Eduardo Zayas Bazán Loret de Mola

* 1935

  • "Two days passed since the court when suddenly Fidel Castro appeared in our prison corridor. There were just over a hundred prisoners. At two o'clock in the morning, he knocked, opened the door, and started to ask: 'How are you? Are they treating you well? How do you feel, do they give you enough food? ‘As if he was our best friend. He then made a two hours long speech there. One of the first things he told us was: 'I have good news for you. We will not execute you, we will not kill anyone of you. But you all will spend thirty years in jail unless the United States government pays a $ 62 million ransom for you. Because what you have done is despicable … ‘and so on. He said: 'It will be like this: It must be paid $ 500,000 for each of the top three soldiers. For the richer ones must be paid $ 100,000 for each as well. There were about 120 to 140 of us "riches". And the rest will cost $ 50,000 or $ 25,000 each. ' When hearing all that, no one thought he will be out of the prison in less than those thirty years. We believed the deal could never work out.

  • "They loaded us up on two buses and drove us back to Playa Girón. I'm convinced that they planned to execute us there. But the thing was, we were so many, we were about four or five hundred people. And someone had to tell Fidel Castro: 'We can't kill so many people.' Journalists from all over the world were already gathering, intended to take photos and so on. They even had planned to talk to us, prisoners. "

  • "I want to set the record straight. The fact that the Americans supported us, that they armed us... meant for us an undoubted guarantee of victory. I remember they pointed out more than once during the training: 'Some of you will never return.' But one never admits that the worst might indeed happen and that he could be the victim. We absolutely blindly trusted the Americans. We knew they had never lost a war. It was before the Vietnam war and right after World War II. So the victory of theirs was still fresh in our minds. We simply believed Americans were superhumans and superheroes who knew exactly how to win. We also thought that the FBI and CIA only had top-notch people. Namely, we were basically a group of young people without any military experience. Only a few of us have had any experience with fighting. I'd estimate a maximum of tenth had some kind of experience, a tenth of 1,500 people. Most of us were university students and villagers of humble beginnings.”

  • "It happened when they released my father. It was three days since he had willingly gone to the police. I was at our house, and that's when the chief of police came. He was also one of the leaders of the revolutionaries and had planned to search our house - probably looking for weapons or something alike. But we owned no weapons at all home, so he found nothing. It was the same policeman who, after three days, released my imprisoned father. He returned home, we were finally together again, and 24 hours later, Huber Matos suddenly appeared, holding a machine gun and knocking on our door. I opened it, and he asks: 'Where is Zayas-Bazán?' Subsequently arrested my dad and took him away. The chief of police had already been sitting in the car. He was detained as well because he released my father without the approval of Huber Matos.

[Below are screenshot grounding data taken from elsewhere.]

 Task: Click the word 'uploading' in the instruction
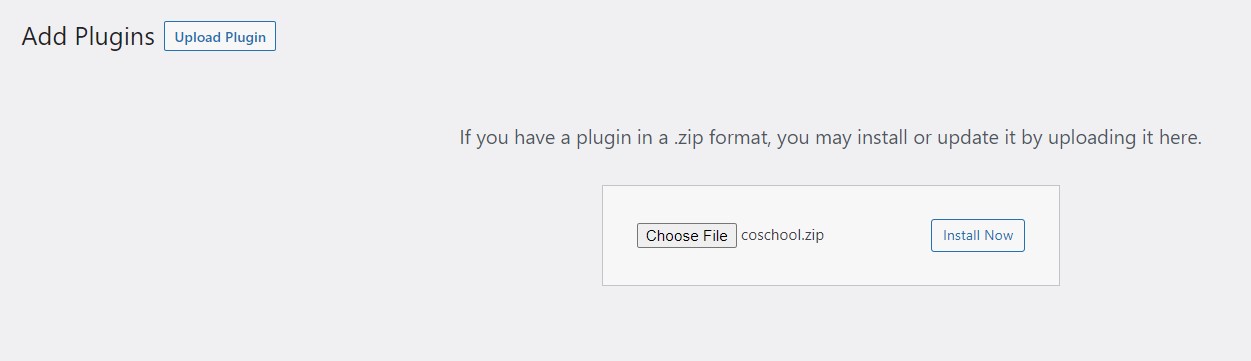(1093, 138)
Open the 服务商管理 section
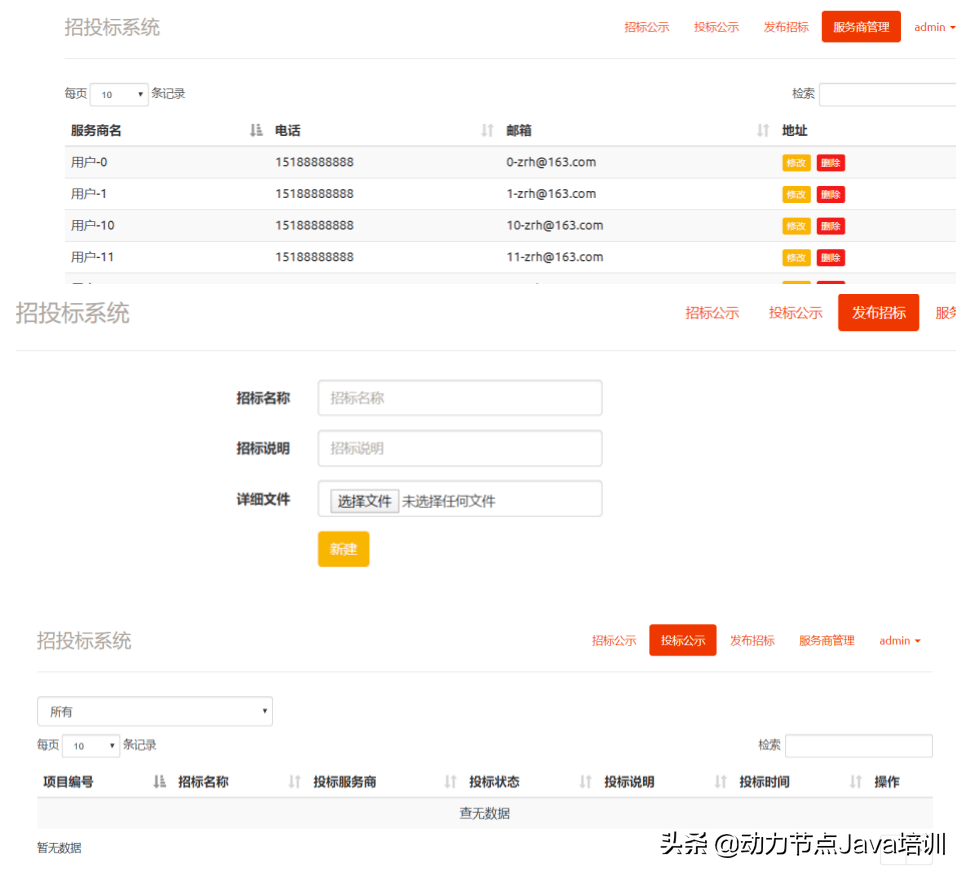 point(861,26)
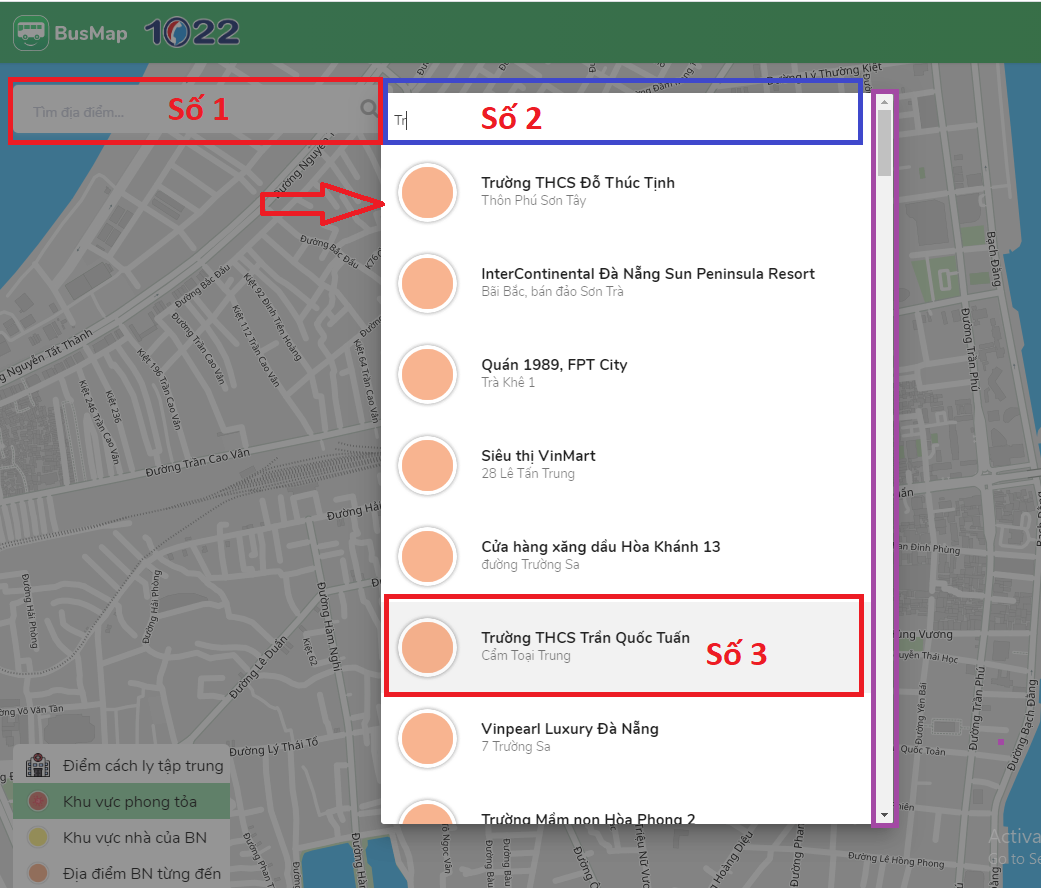The image size is (1041, 888).
Task: Click the building icon for Điểm cách ly
Action: (38, 766)
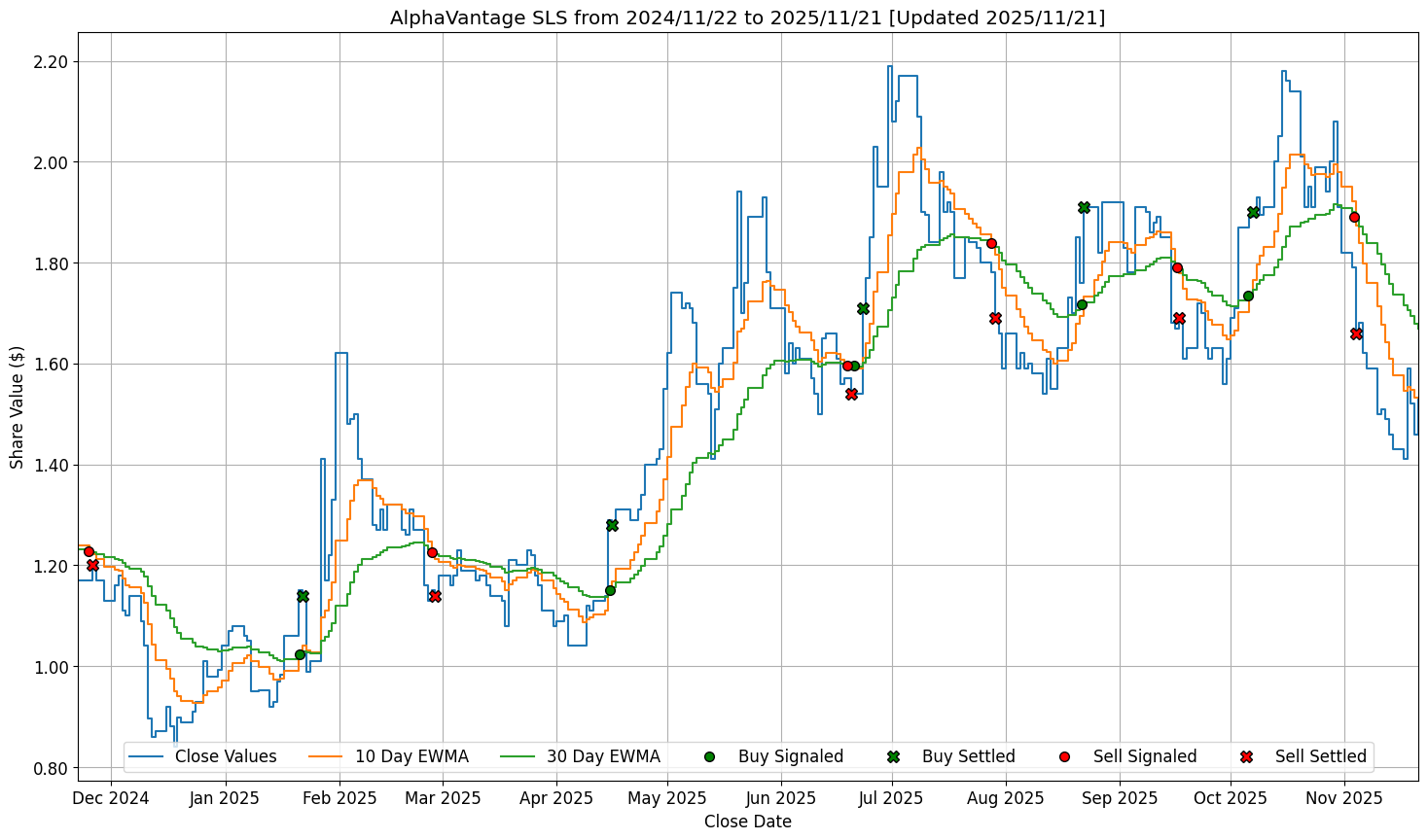The width and height of the screenshot is (1428, 840).
Task: Select the 30 Day EWMA legend label
Action: tap(603, 756)
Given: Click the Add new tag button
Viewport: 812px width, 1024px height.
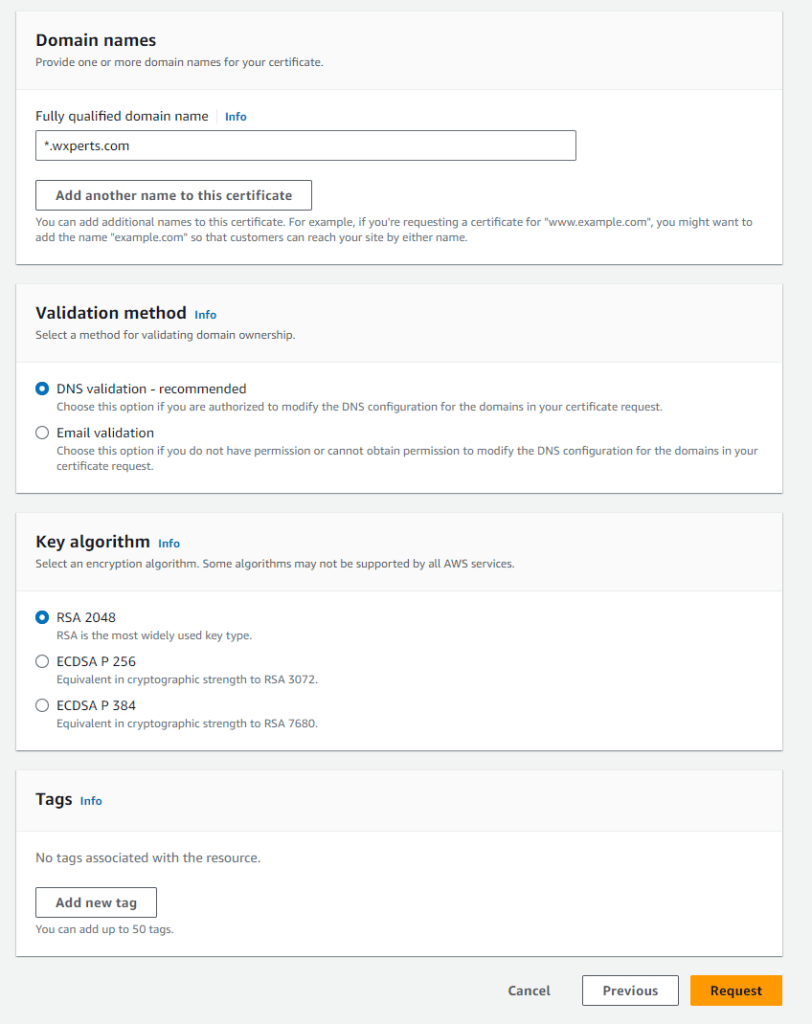Looking at the screenshot, I should (x=96, y=902).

Huber then let my father sit in jail for a month and a half. "

  • "When Fidel Castro won, I felt strange. On the one hand, I was concern with what might happen to my grandfather Luis Lloret de Mola because he and General Batista were friends. I was also afraid of what could happen to my dad. Although he was not Batista's friend, he was within the coalition that supported him. On the other hand, I was content to see the success of the revolution. It occurred to me that Cuba needed some fundamental changes. For instance, an end to corruption, establishing true democracy and decent approach politicians, who would have other interests rather than making as money as possible."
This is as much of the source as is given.